David Mazzucchelli n’en est pas à son premier coup d’essai et il a su démontrer, par le passé, sa maîtrise graphique et narrative dans des domaines aussi différents que le comics super-héroïque (« Daredevil » et « Batman ») et le roman graphique (l’adaptation de « Cité de verre» de Paul Auster, « Big Man » ou « La Géométrie de l’obsession »).
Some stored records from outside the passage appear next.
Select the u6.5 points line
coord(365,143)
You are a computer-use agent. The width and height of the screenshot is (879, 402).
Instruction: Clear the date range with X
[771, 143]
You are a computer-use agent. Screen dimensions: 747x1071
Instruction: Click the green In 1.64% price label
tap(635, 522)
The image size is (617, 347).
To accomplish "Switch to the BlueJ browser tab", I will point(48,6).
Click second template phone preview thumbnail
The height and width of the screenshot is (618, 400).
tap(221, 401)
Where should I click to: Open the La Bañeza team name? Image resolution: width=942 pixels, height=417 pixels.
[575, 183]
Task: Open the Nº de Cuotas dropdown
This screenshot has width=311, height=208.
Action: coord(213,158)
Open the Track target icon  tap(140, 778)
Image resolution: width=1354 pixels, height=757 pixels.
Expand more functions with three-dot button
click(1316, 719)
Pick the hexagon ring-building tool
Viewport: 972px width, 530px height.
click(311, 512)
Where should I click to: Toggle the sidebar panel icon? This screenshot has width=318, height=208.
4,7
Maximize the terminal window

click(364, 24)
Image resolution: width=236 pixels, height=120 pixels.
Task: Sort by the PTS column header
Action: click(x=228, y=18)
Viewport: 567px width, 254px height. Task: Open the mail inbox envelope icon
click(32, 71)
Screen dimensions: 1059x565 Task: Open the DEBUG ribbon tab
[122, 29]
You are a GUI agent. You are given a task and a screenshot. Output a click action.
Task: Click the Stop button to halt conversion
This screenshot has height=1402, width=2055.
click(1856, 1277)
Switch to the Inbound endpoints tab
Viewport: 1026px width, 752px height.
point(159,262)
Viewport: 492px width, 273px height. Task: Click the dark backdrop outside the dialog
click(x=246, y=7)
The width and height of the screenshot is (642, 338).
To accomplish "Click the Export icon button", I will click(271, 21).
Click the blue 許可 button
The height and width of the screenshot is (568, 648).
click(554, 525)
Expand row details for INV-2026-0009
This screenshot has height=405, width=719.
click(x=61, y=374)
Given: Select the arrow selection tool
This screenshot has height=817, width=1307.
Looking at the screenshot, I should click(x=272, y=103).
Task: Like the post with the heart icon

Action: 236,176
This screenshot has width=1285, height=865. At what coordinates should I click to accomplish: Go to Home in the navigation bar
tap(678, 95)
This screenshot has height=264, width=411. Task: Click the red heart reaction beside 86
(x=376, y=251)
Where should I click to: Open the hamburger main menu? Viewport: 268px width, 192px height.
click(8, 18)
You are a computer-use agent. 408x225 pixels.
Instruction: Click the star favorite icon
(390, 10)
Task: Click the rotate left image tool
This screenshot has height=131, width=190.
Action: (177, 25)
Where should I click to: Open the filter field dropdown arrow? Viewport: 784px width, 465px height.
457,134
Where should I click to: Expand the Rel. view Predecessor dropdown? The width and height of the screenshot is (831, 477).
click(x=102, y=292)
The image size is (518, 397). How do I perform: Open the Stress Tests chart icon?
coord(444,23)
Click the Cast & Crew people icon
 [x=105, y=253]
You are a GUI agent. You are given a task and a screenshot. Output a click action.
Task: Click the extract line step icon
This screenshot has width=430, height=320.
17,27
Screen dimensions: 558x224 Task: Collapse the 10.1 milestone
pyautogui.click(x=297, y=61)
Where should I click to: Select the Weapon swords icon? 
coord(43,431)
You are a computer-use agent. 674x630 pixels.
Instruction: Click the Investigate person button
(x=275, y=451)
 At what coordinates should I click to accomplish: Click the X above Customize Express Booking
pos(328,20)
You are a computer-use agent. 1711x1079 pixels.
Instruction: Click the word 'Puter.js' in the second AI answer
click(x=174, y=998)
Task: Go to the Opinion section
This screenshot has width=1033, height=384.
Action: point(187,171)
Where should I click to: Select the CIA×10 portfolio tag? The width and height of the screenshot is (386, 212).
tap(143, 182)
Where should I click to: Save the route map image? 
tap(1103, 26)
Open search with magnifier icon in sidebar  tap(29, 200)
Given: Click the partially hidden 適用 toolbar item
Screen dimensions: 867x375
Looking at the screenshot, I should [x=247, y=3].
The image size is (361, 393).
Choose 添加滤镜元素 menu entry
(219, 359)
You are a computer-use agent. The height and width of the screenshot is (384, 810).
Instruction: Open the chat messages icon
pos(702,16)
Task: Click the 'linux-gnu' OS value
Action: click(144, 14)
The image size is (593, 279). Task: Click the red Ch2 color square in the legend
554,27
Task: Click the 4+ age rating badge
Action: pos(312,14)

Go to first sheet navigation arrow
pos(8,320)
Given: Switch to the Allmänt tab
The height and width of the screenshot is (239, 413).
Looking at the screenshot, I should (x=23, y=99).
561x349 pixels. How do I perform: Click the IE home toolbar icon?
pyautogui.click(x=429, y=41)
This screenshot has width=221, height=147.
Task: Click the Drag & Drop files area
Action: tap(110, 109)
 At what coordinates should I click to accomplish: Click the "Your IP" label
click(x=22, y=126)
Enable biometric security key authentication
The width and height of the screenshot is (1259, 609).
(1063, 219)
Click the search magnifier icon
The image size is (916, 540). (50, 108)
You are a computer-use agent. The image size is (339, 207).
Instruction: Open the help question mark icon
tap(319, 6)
Et il va employer ici tout son art imaginatif, usant d’astuces sur le plan visuel ou de l’écriture, pour relater une intrigue, somme toute assez banale, pour en faire une bande dessinée vraiment atypique et étonnante ; laquelle se veut aussi drôle que poignante et aussi profonde que légère, mais à laquelle il n’est pas si aisé d’adhérer ; surtout si on n’est guère habitué à ces expériences basées sur la complémentarité du fond et de la forme !

Asterios Polyp est un architecte quinquagénaire brillant, mais qui est en pleine crise existentielle. Après l’incendie accidentel de son appartement, il décide de disparaître et de se réfugier dans une petite ville où il se fait embaucher comme mécanicien auto. Il devient alors l’ami du patron du garage et ce dernier l’invite à s’installer chez lui…. Alors que l’homme tente de retrouver un sens à son existence, quelques flashbacks nous permettent d’en savoir plus sur sa vie d’avant et sur sa relation avec son ex-femme, une sculptrice aussi tranquille et réservée que lui est exubérant et arrogant : le monde étant, pour notre héros, complètement coupé en deux ; c’est soit tout blanc, soit tout noir, lui-même n’étant que la moitié d’un seul être (car son frère jumeau est mort à la naissance) ! Ce qui explique que le visage d’Asterios Polyp est toujours représenté de profil…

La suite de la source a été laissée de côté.